With a market cap of $15.8 billion, The Cooper Companies, Inc. (COO) is a global medical device company specializing in contact lenses and women’s health care solutions. Through its CooperVision and CooperSurgical segments, it offers advanced vision-correction lenses as well as fertility, genomics, and contraceptive products.
Companies valued at $10 billion or more are generally considered "large-cap" stocks, and Cooper fits this criterion perfectly. The company serves healthcare professionals and distributors worldwide.
Shares of the San Ramon, California-based company have declined 19.6% from its 52-week high of $100.47. COO stock has soared 19.3% over the past three months, outperforming the Nasdaq Composite’s ($NASX) 8.1% increase over the same time frame.

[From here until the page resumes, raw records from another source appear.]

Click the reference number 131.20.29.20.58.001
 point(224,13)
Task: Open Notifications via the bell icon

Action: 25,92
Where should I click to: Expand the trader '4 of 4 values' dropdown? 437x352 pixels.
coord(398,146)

In the longer term, COO stock is down 12.2% on a YTD basis, lagging behind NASX’s 22.5% surge. Moreover, shares of the surgical and contact lens products maker have decreased 18.5% over the past 52 weeks, compared to NASX’s 20.2% return over the same time frame.
The stock has been trading above its 50-day moving average since October.

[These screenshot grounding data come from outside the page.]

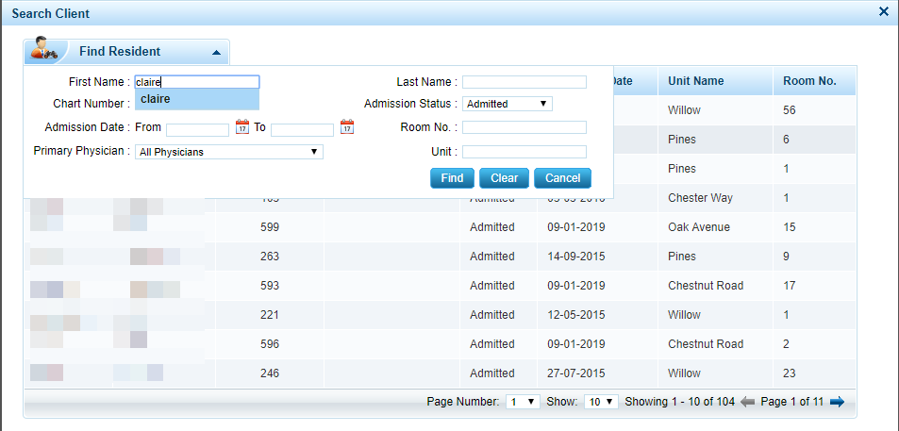Change the Show rows-per-page dropdown
The height and width of the screenshot is (431, 899).
coord(601,402)
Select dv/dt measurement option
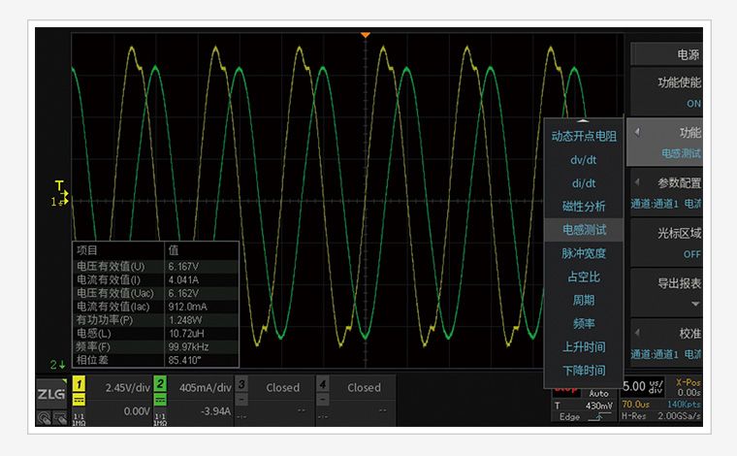Image resolution: width=737 pixels, height=456 pixels. (584, 160)
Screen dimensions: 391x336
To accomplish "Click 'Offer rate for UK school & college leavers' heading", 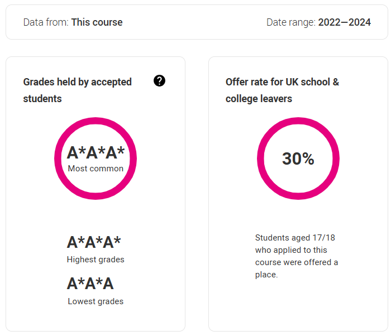I will point(282,90).
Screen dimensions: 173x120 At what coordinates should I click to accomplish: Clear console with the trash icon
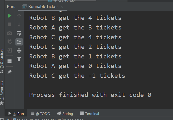coord(19,59)
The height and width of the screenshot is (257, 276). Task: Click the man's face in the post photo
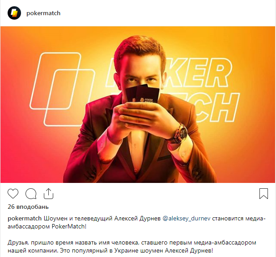140,70
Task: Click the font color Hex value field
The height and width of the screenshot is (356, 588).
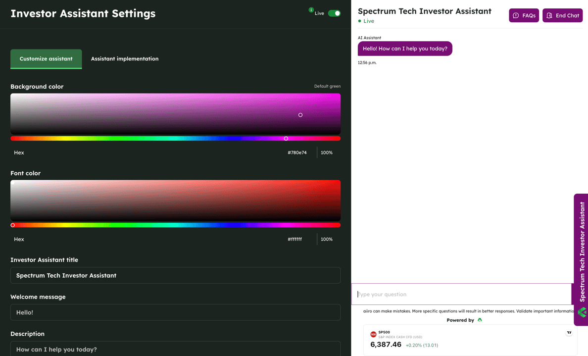Action: [x=295, y=239]
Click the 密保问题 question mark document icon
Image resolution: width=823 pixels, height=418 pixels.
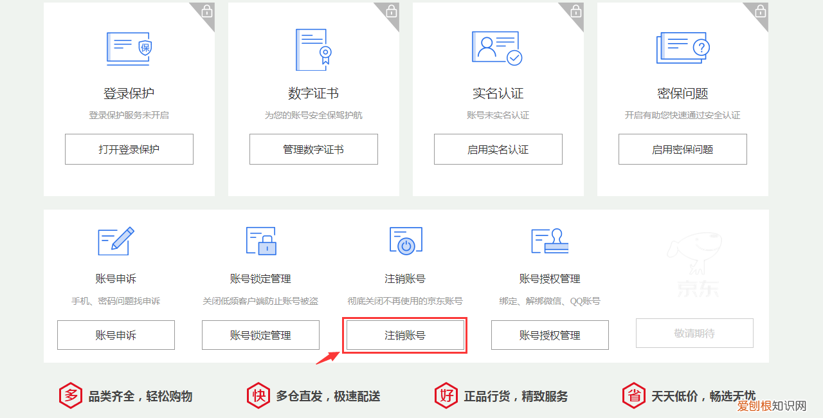[682, 48]
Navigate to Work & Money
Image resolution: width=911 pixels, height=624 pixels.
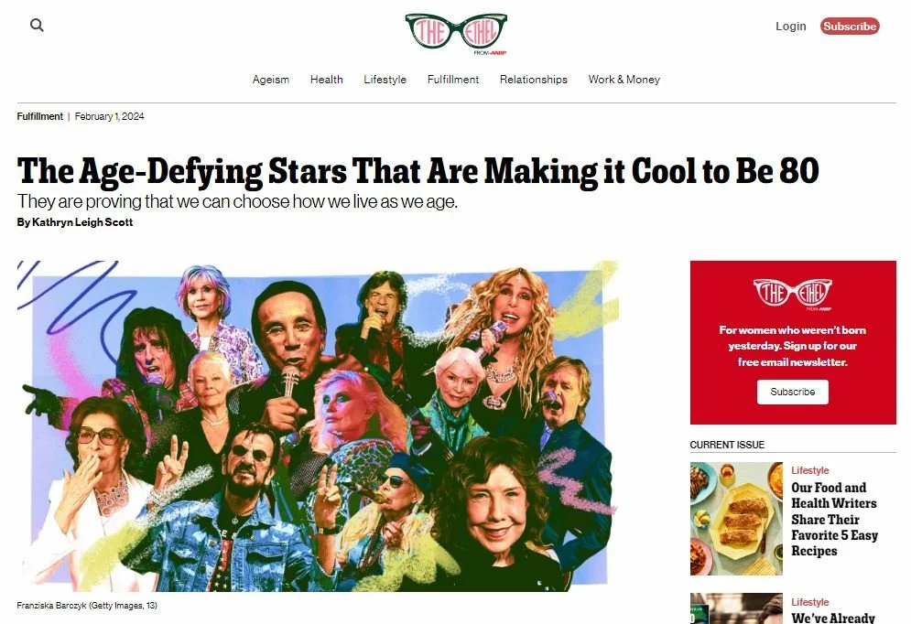624,80
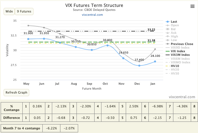Screen dimensions: 198x133
Task: Enable the Bid series legend item
Action: pos(174,29)
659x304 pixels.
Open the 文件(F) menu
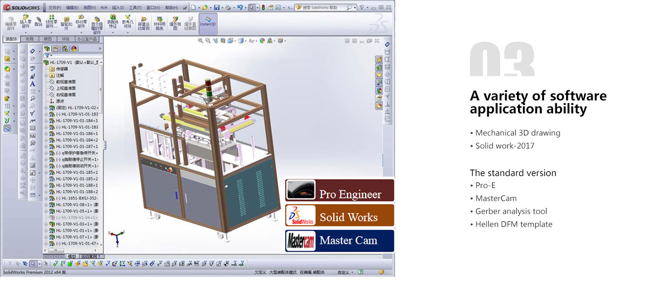pos(55,8)
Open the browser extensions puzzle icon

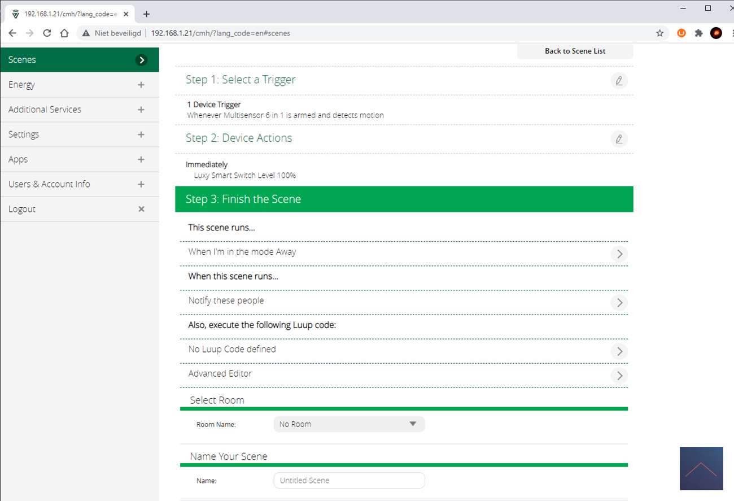click(x=698, y=33)
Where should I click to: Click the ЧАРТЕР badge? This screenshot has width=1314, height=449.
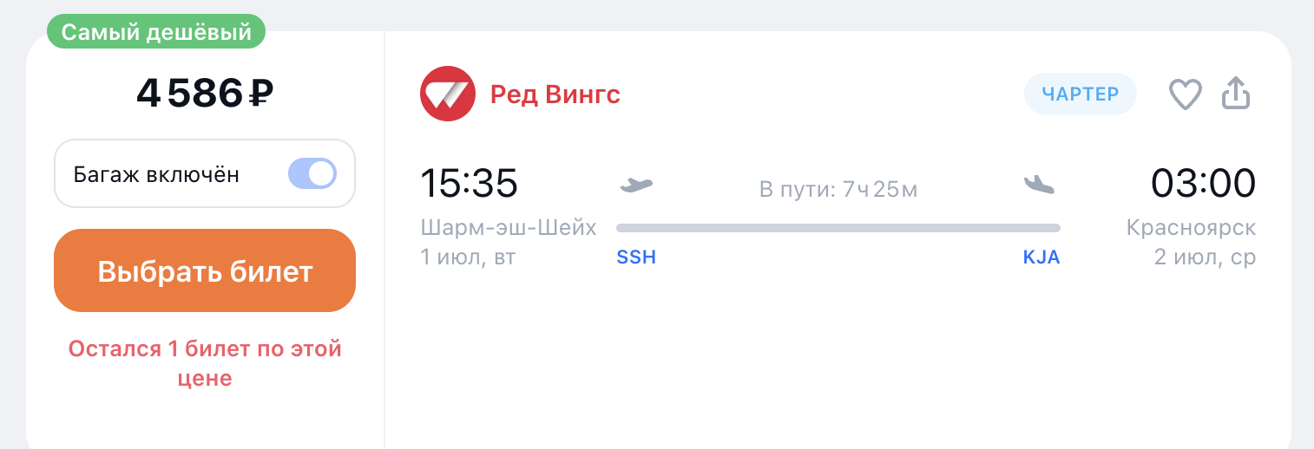[x=1081, y=94]
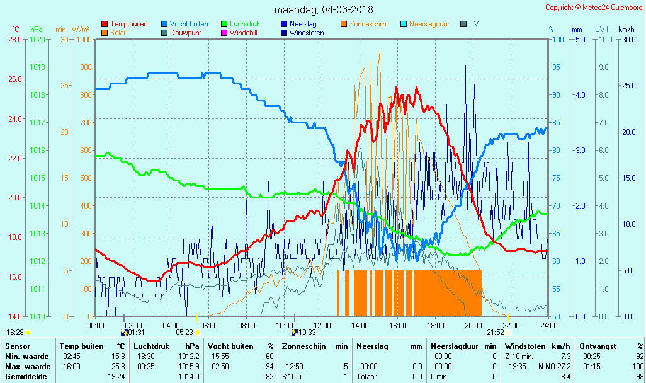The width and height of the screenshot is (646, 383).
Task: Click the sunset sun icon at 21:52
Action: point(509,333)
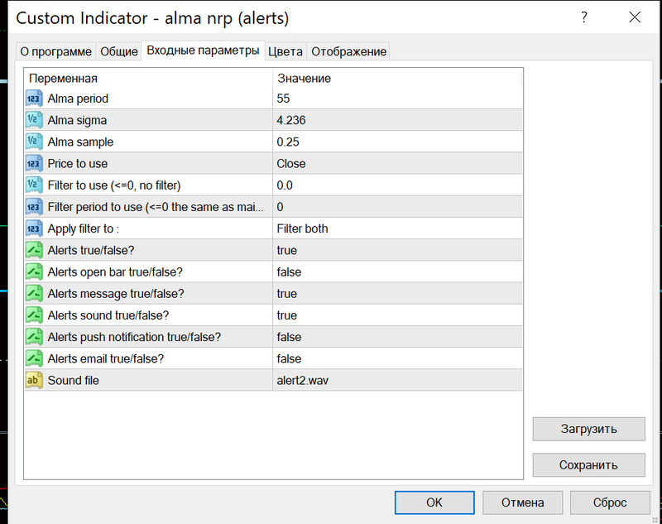662x524 pixels.
Task: Open the Apply filter to 'Filter both' dropdown
Action: pyautogui.click(x=302, y=228)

COO shares climbed 5.7% following its Q4 2025 results on Dec. 4. The company delivered adjusted EPS of $1.15 and revenue of $1.07 billion, both above consensus. Investors also reacted positively to management’s outlook, including fiscal 2026 adjusted EPS guidance of $4.45 - $4.60 and projected free cash flow of $575 million - $625 million, along with a long-term goal of generating over $2.2 billion in free cash flow from 2026 - 2028.
However, rival Intuitive Surgical, Inc. (ISRG) has outpaced COO stock. Shares of Intuitive Surgical have risen 6.5% on a YTD basis and 3.3% over the past 52 weeks.
Despite the stock’s underperformance, analysts remain moderately optimistic on Cooper. The stock has a consensus rating of “Moderate Buy” from 17 analysts in coverage, and the mean price target of $89.62 is a premium of nearly 11% to current levels.